TO DO: Give the data back exactly as it stands.

DATA FOR THIS TASK: Begin

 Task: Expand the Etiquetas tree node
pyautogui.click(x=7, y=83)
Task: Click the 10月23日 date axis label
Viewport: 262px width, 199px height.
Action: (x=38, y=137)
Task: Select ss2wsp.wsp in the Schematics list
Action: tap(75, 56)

DATA FOR THIS TASK: End

EXERCISE ANSWER:
 Task: Expand the Etiquetas tree node
pyautogui.click(x=7, y=83)
Task: Click the 10月23日 date axis label
Viewport: 262px width, 199px height.
Action: (x=38, y=137)
Task: Select ss2wsp.wsp in the Schematics list
Action: tap(75, 56)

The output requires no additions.